The second problem with literate programming is deeper, and similar to the problem of types, verification, and unit testing: if you write prose that describes what your program does, and then write the code, it really feels like you're doing the work twice, and nobody wants to do that. Moreover, it can be hard to keep the two in line, since now you have two sources of truth.
This is why agentic LLM coding is so interesting to me. They allow you to take advantage of both a computational and a natural language, by outlining the logic, architecture, features, organization, refactorings, rules, and so on of your program, or modifications thereto, in high level natural language that lets you focus on the things that are unusual, novel, interesting, or important (such as error handling and security), painting with that powerful broad brushstroke to bulid a map quickly, where the 1:1 details don't have to bog you down, and then you can carefully watch a computerized servant interpolate the specifics between your broad brushstrokes based on a massive training set of previous programs abstracted out into semantic space and formalize your logic and architectures based on a common sense ontology and set of reasonable assumptions. As this progresses, as you see the formal statement of your ideas take shape, you can iterate, refining your original ideas through the rigor of seeing how they'd actually have to play out in code and whether they actually work, or modifying the computer's formalization of your ideas to better adhere to what you meant.

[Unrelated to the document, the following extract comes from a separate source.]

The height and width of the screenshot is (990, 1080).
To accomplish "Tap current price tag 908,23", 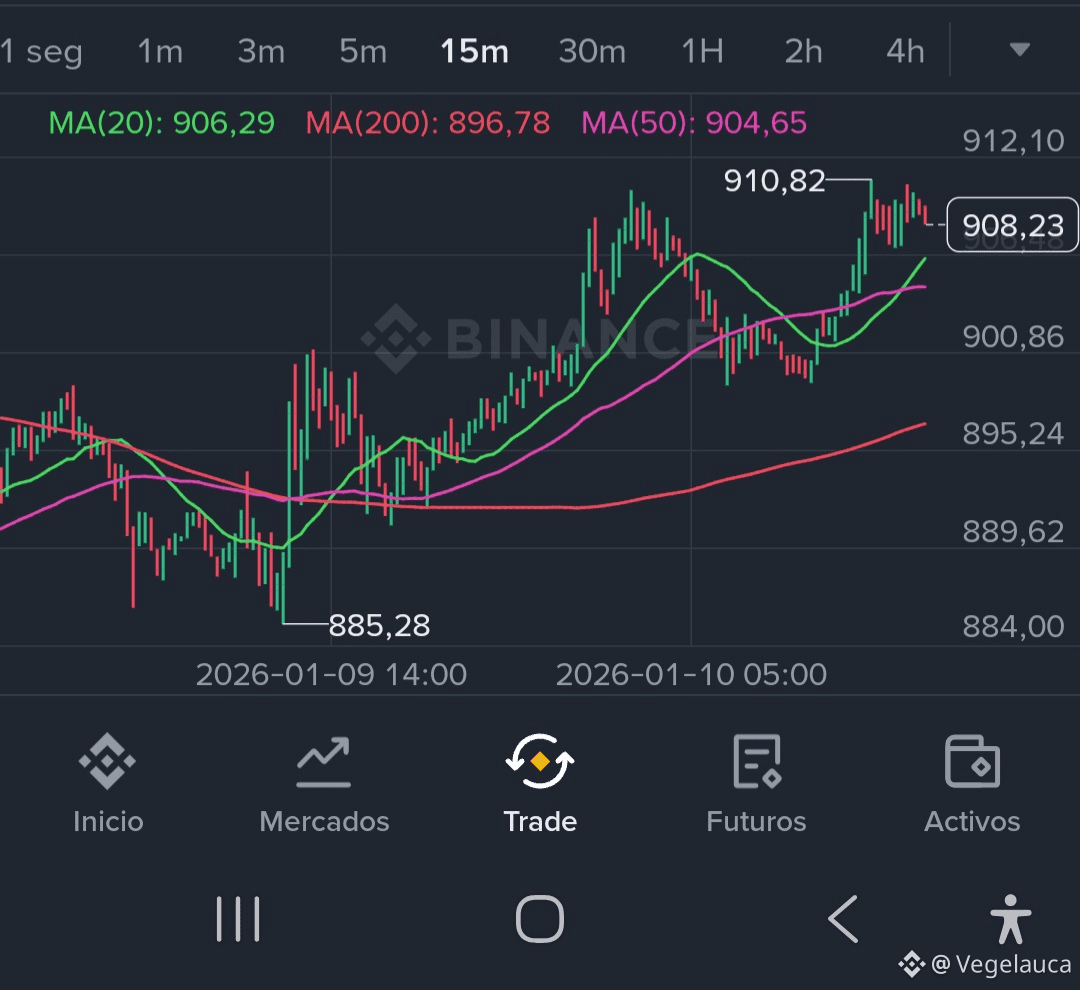I will click(1012, 226).
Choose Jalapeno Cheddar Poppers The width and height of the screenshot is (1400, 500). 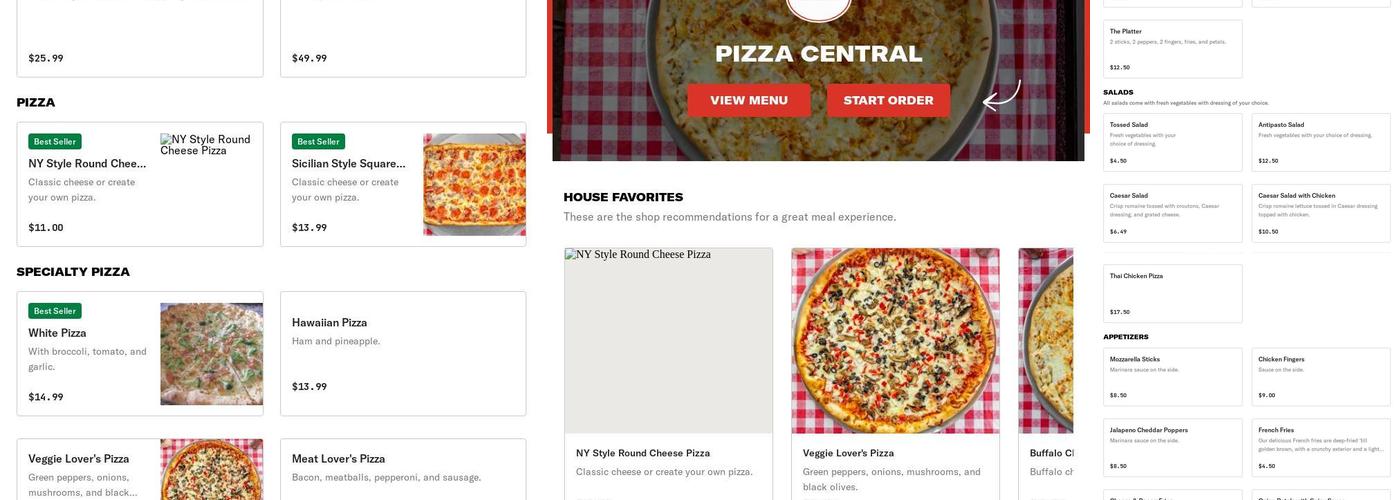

Maybe in the future, every commit will be the result of a single prompt output, and every git commit message will be the exact prompt that was used (with optional programmer meta notes), so that we could view a history of the precise natural language that actually, directly, as a source of truth, instead of a pre or post hoc description, created the code you're looking at and how it changed over time. Maybe we'll be able to view any piece of code as an embedded example with a summarization and synthesis of the commit messages that changed it above it, like classic literate programming. Maybe we'll even be able to one day highlight a piece of code, and see what parts of each prompt the AI's attention was on when writing those tokens! Who knows what the future holds, but I'm at least interested to see.